As part of an experiment on ‘the phenomenon of water surface tension in microgravity,’ the European Space Agency’s astronauts Alexander Gerst and NASA’s Steve Swanson and Reid Wiseman of Expedition 40 trapped a GoPro inside a floating sphere of water. The result is quite funny to look at, PetaPixel nicely puts it: it’s “about 10% science and 90% astronauts/science nerds having the time of their lives.” The footage was captured this last Summer, but is only just now being revealed to the general public.

This post is by @shereebekker, a South African PhD student now based at the Australian Centre for Research into Injury in Sport and its Prevention (ACRISP) at the Federation University Australia. It explains how Twitter can help junior researchers – but i think that applies to all people who start a career – to get a foothold into a particular field. “Twitter allows for opinions, debate, and input from others. The conversation that is stimulated is often thought provoking, and helpful when forming your own opinions, especially as a PhD student,” she explains. Marcel Bogers, who tweeted the above, has a great presentation about the matter too.

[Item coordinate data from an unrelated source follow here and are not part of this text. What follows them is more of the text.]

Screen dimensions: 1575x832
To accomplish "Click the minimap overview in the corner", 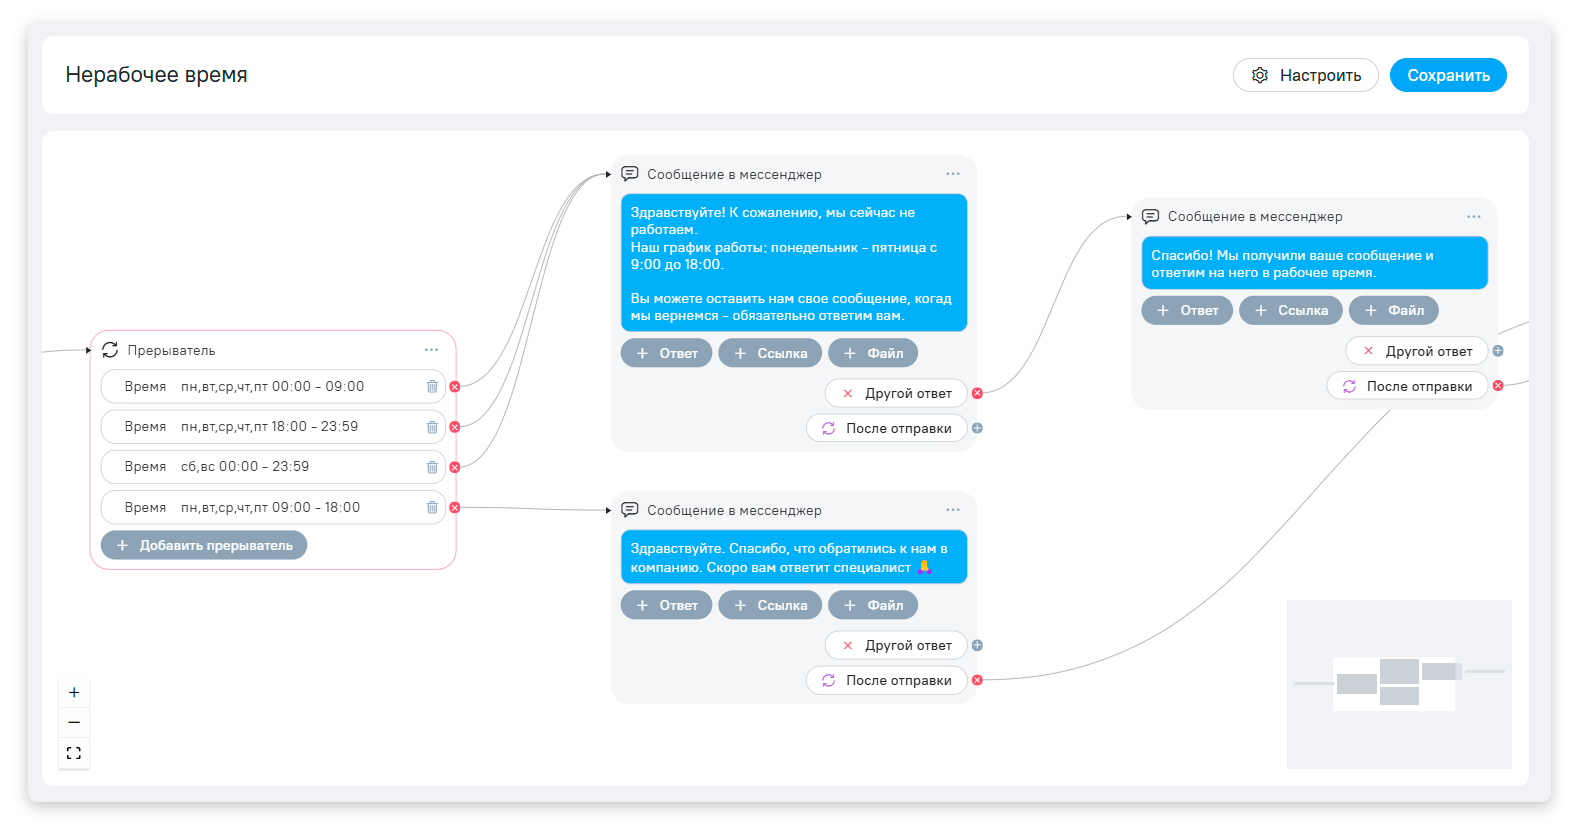I will click(x=1398, y=683).
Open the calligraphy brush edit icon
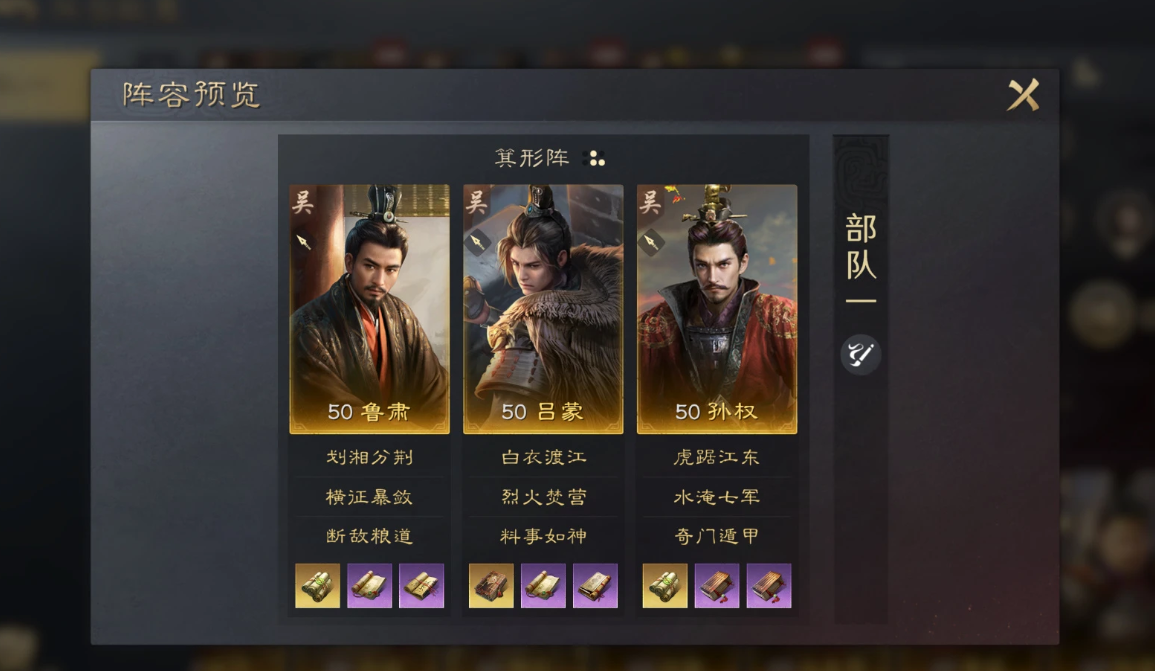 [860, 354]
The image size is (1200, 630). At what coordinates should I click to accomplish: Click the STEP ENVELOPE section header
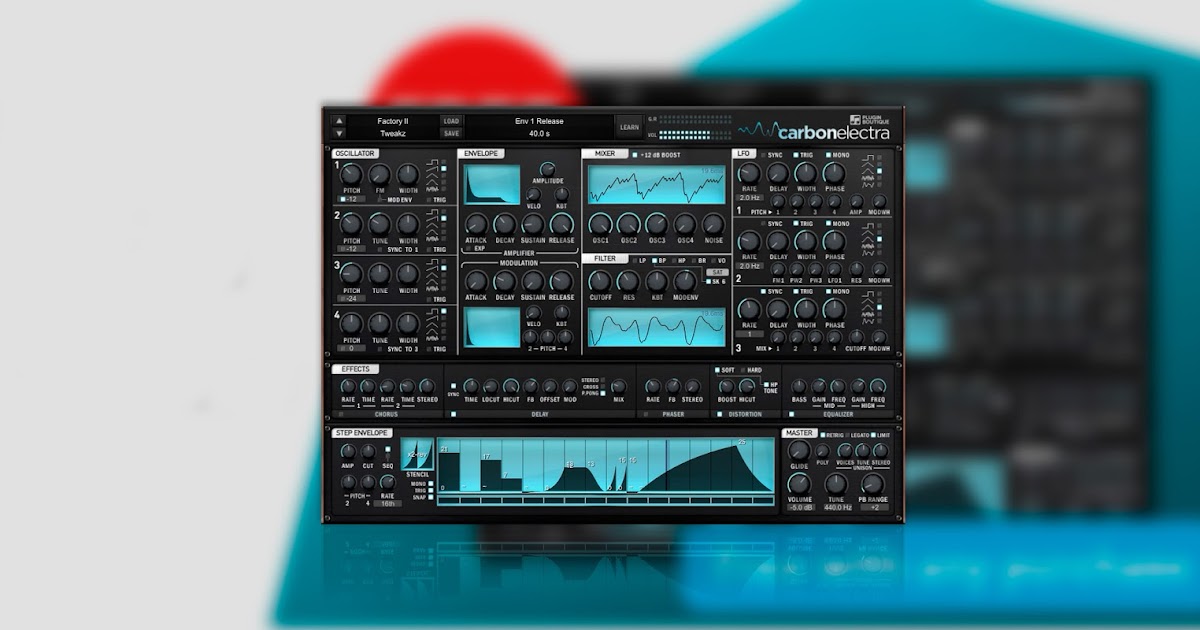click(x=362, y=433)
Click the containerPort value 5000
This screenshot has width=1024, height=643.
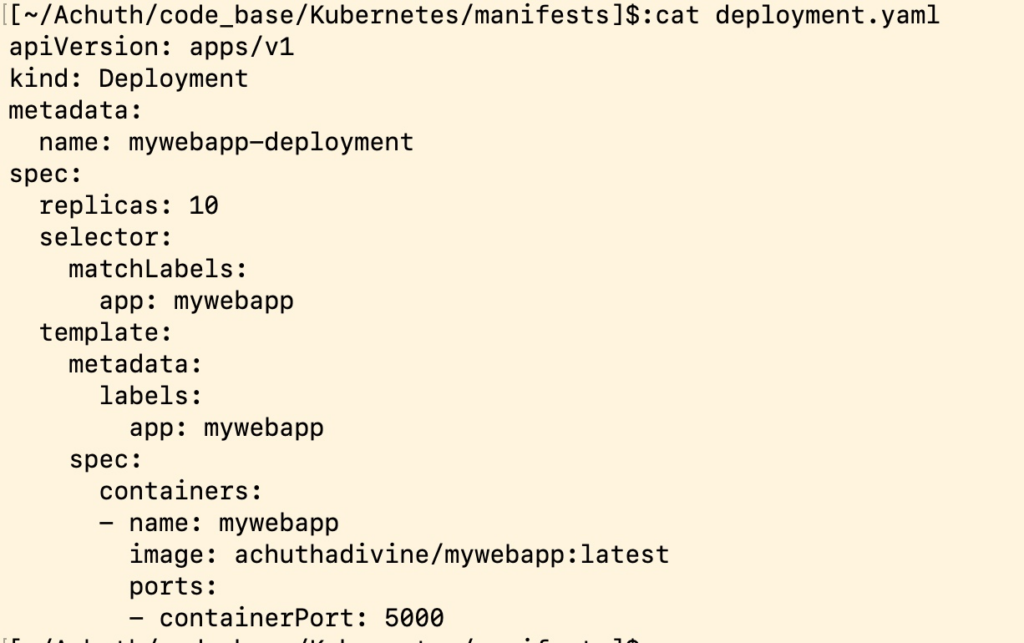414,618

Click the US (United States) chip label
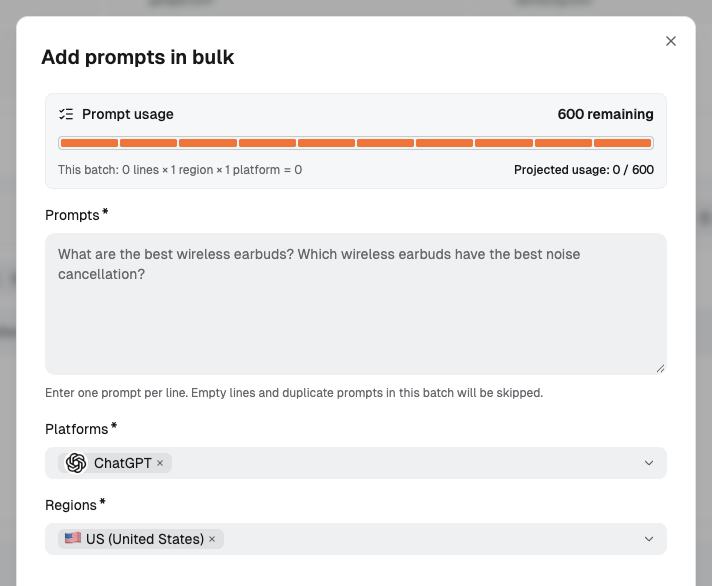(x=145, y=539)
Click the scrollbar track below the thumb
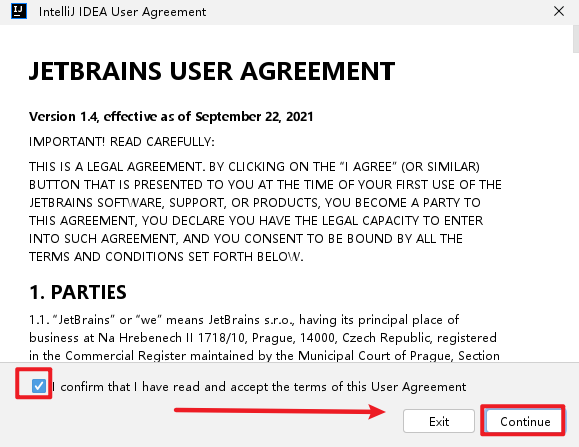Screen dimensions: 579x447 (x=576, y=207)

How do people consume video across countries? This study by Unruly finds that the speed of social diffusion varies greatly by country (for example, South Koreans are the fastest sharers, and they are also more likely to click, replay or share an ad than any other territories worldwide). This leads Unruly to conclude that countries such as South Korea may prove to be the best target for video in terms of creating a viral smash. Why not. For more information download Unruly’s Geography of Sharing. For more research about the geography of crowdsourcing, see here or here 🙂

I don’t like the discourse of this post, but I do like its topic a lot. In 1981, Sony asked the public to redesign their logo and received almost 30,000 entries for a new logo from the United Kingdom, Europe, North and South America, Japan, and Asia. They then narrowed these 30,000 entries down to three winners, which look very 80-ish, and published the winners in Time magazine. John Brownlee from Fast CoDesign says that it’s “an object lesson on why you shouldn’t try to crowdsource design” which I disagree with (was Sony’s aim really to redesign its logo or just to engage people around a smart PR initiative?). But still, the example is very interesting to discover. I only knew of Toyota’s 1936 contest so far… and this contest’s output is still used today.

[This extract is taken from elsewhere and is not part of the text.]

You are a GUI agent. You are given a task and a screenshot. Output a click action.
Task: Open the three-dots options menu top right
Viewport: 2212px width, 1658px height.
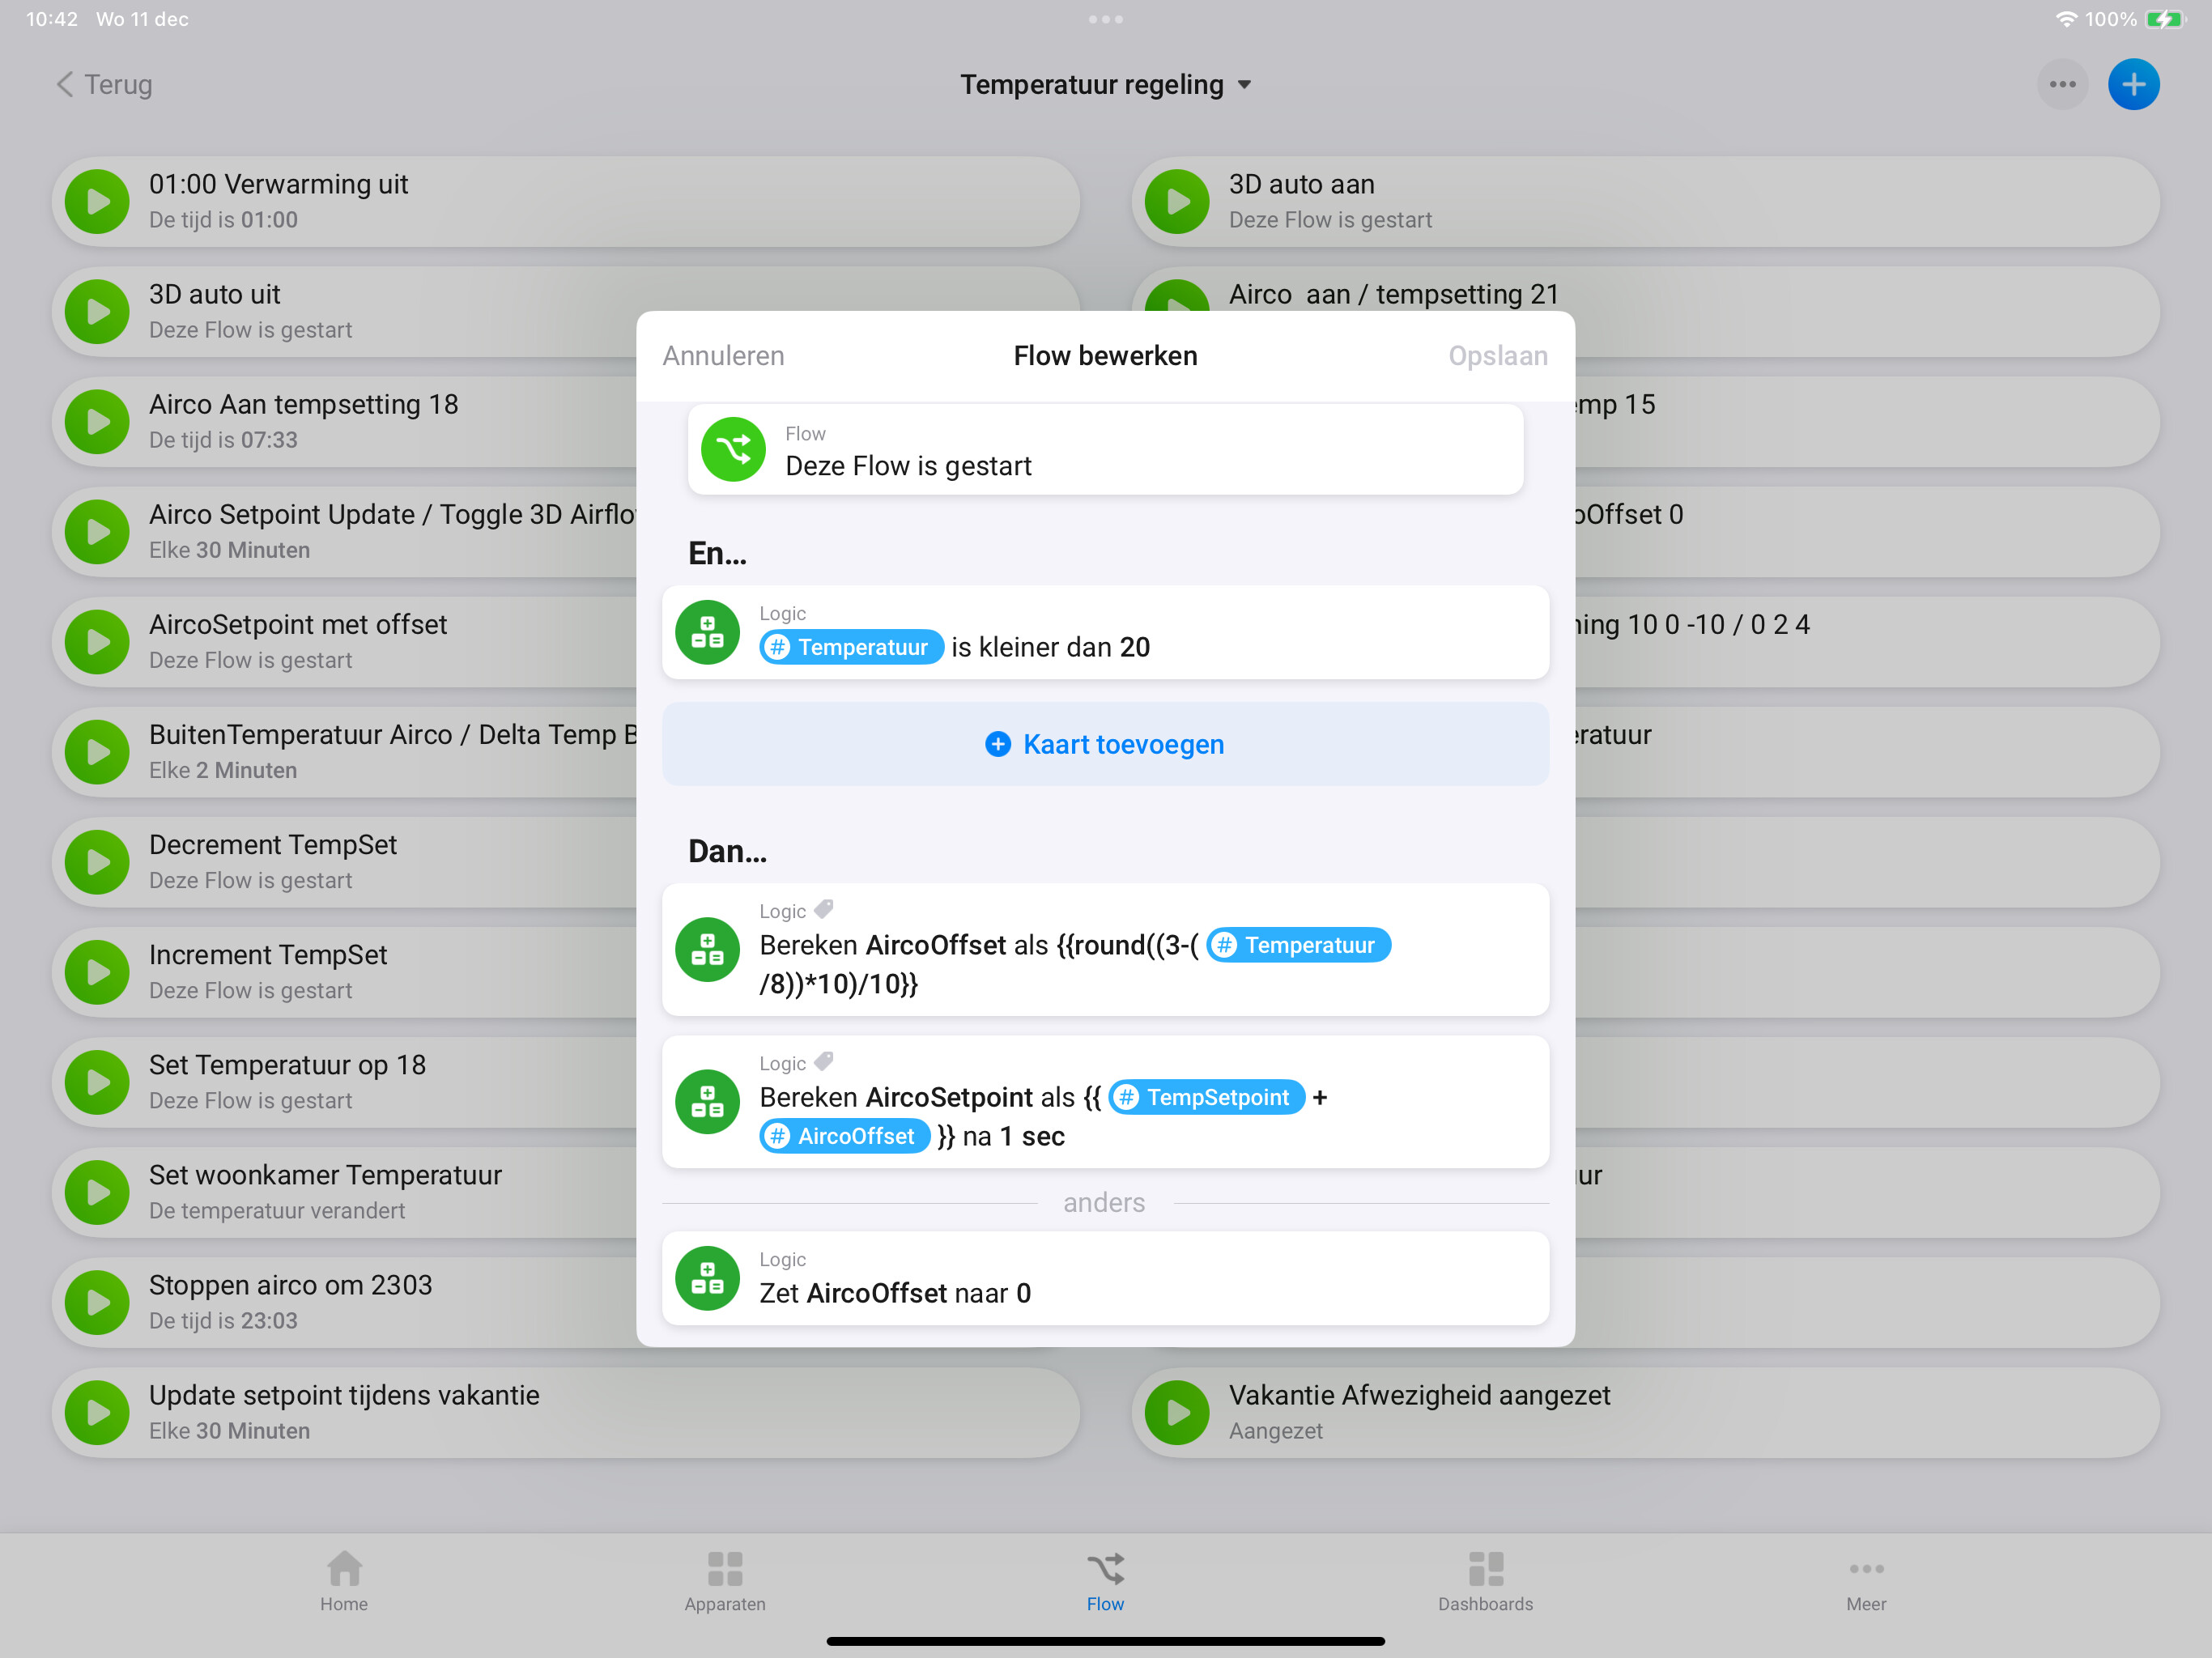tap(2062, 85)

In May 2014, Adobe commissioned Forrester Consulting to investigate how creativity influences business outcomes. The study, called “The Creative Dividend: How Creativity Impacts Business Results,” surveyed 324 decision-makers from large enterprises in the US, UK, France, Australia/New Zealand, Korea, Japan, and Germany who influence creative software purchases (it’s Adobe!) to quantify and qualify how creativity impacts business. The results show that companies that embrace creativity outperform peers and competitors on key business performance indicators. “82% of surveyed companies believe a strong connection between creativity and desired business results,” the study says, underlining one of the weaknesses of the study: it’s based on declarative data. How will prove the “creative dividend” with hard data?